Count the lines in the records below that contain the string "This", and reply with the number alone.

* * * * *

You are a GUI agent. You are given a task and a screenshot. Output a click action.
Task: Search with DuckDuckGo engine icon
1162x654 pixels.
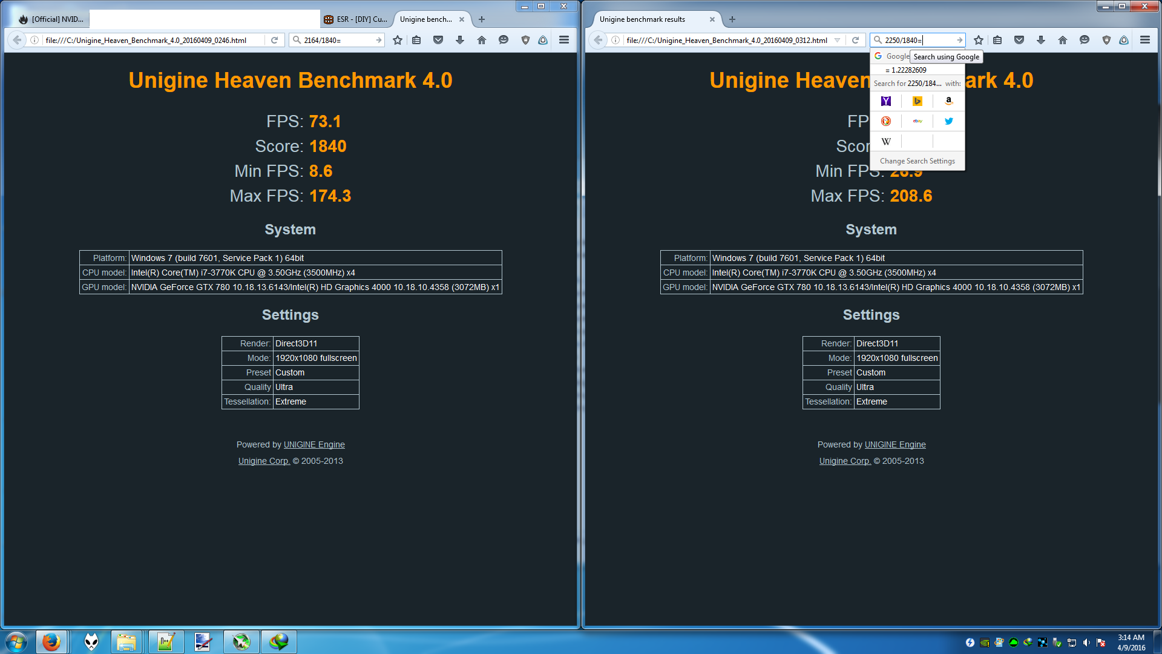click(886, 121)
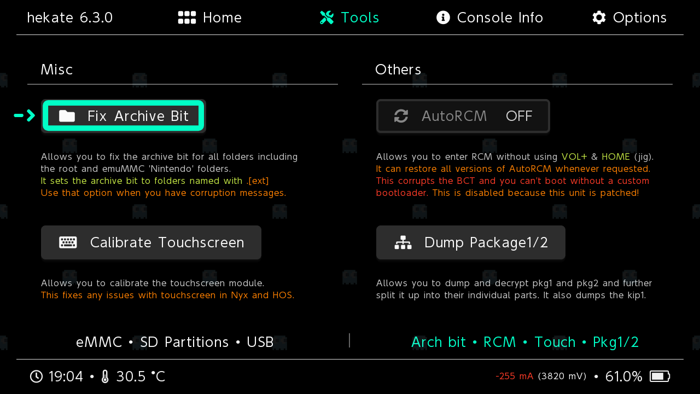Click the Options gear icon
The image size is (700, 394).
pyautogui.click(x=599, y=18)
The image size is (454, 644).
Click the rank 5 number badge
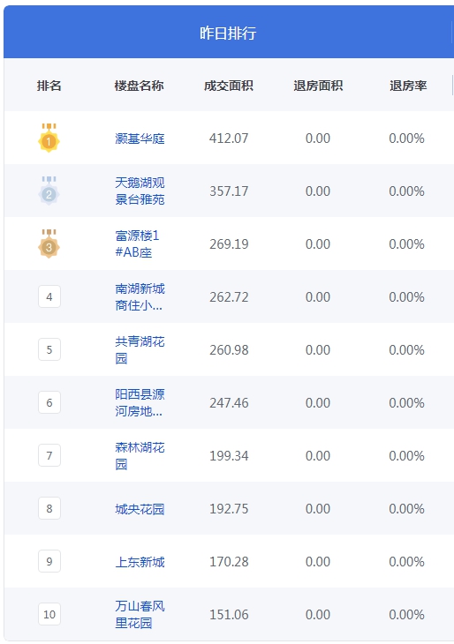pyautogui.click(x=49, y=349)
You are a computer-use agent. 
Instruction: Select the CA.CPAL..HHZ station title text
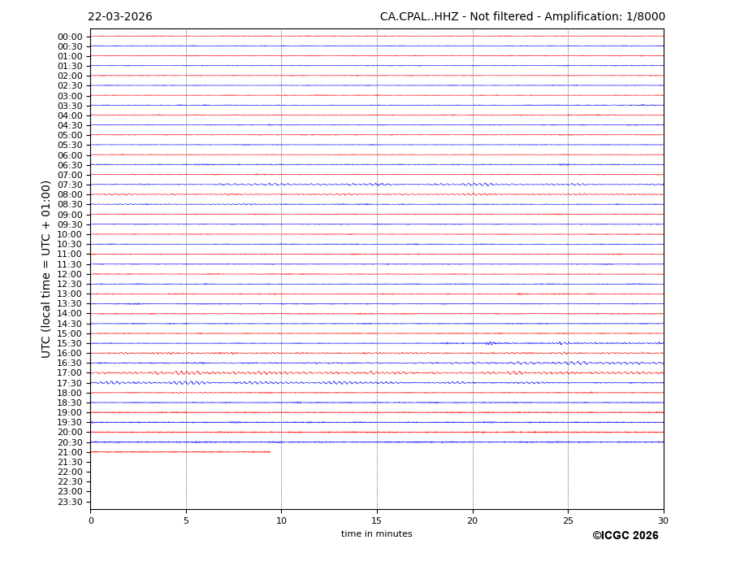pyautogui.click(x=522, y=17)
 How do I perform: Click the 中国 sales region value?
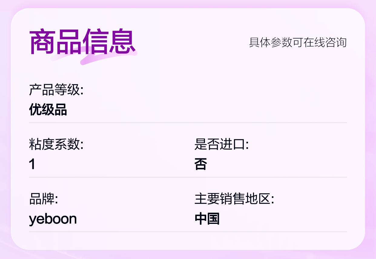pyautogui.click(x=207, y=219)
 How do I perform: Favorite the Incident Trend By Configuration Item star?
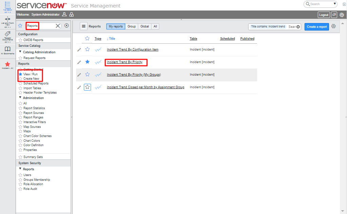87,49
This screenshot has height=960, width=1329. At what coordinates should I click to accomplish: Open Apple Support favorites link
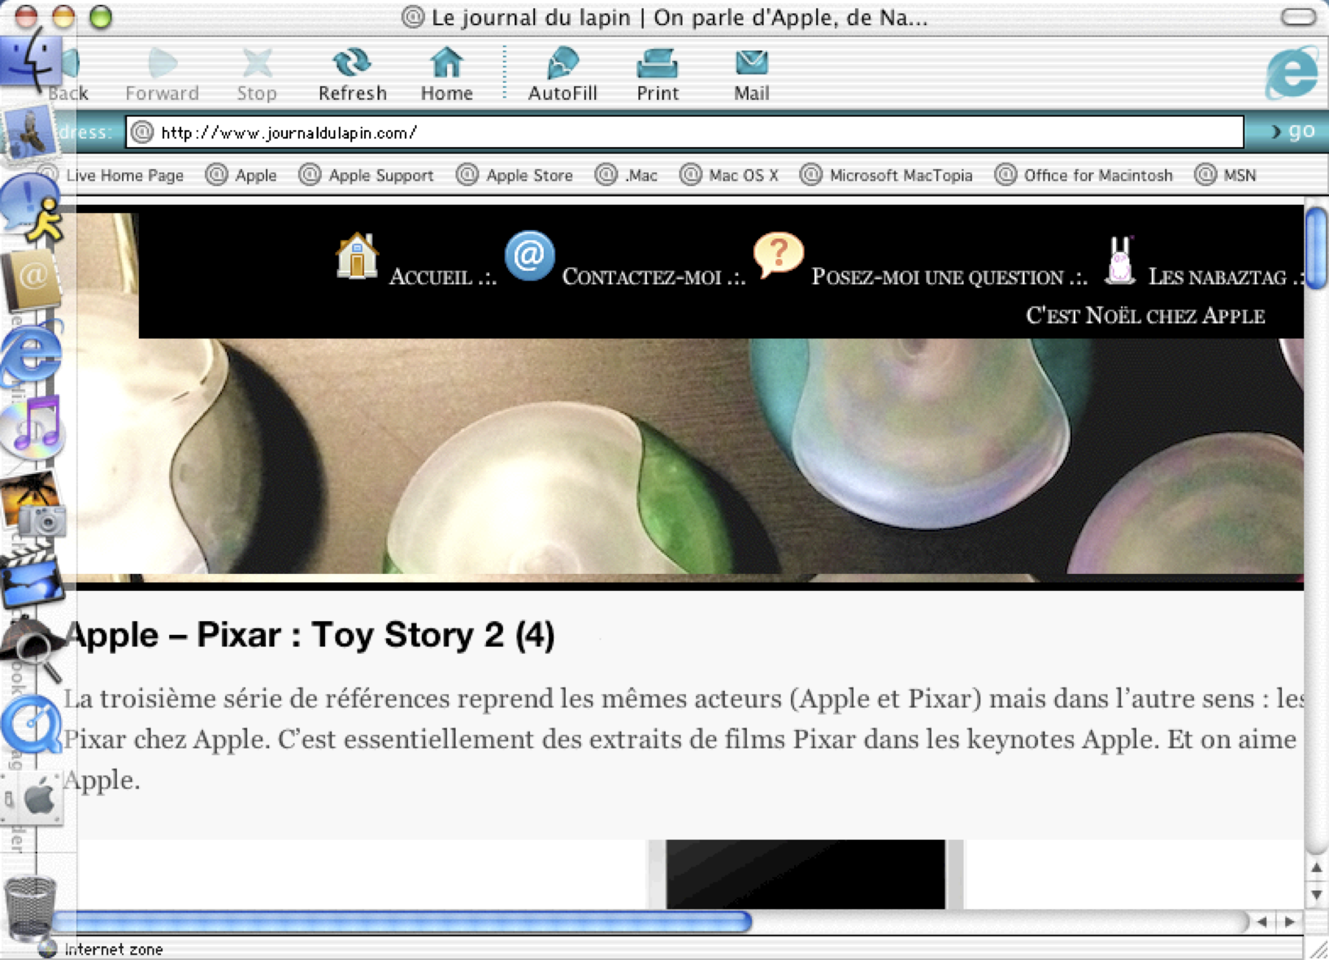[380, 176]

* * * * *

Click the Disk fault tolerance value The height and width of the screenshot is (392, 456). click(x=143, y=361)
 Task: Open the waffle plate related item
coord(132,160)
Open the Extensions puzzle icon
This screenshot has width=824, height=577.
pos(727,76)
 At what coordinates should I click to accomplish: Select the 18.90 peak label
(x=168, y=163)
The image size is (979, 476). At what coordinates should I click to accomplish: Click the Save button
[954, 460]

* * * * *

_TASK RESPONSE_: 2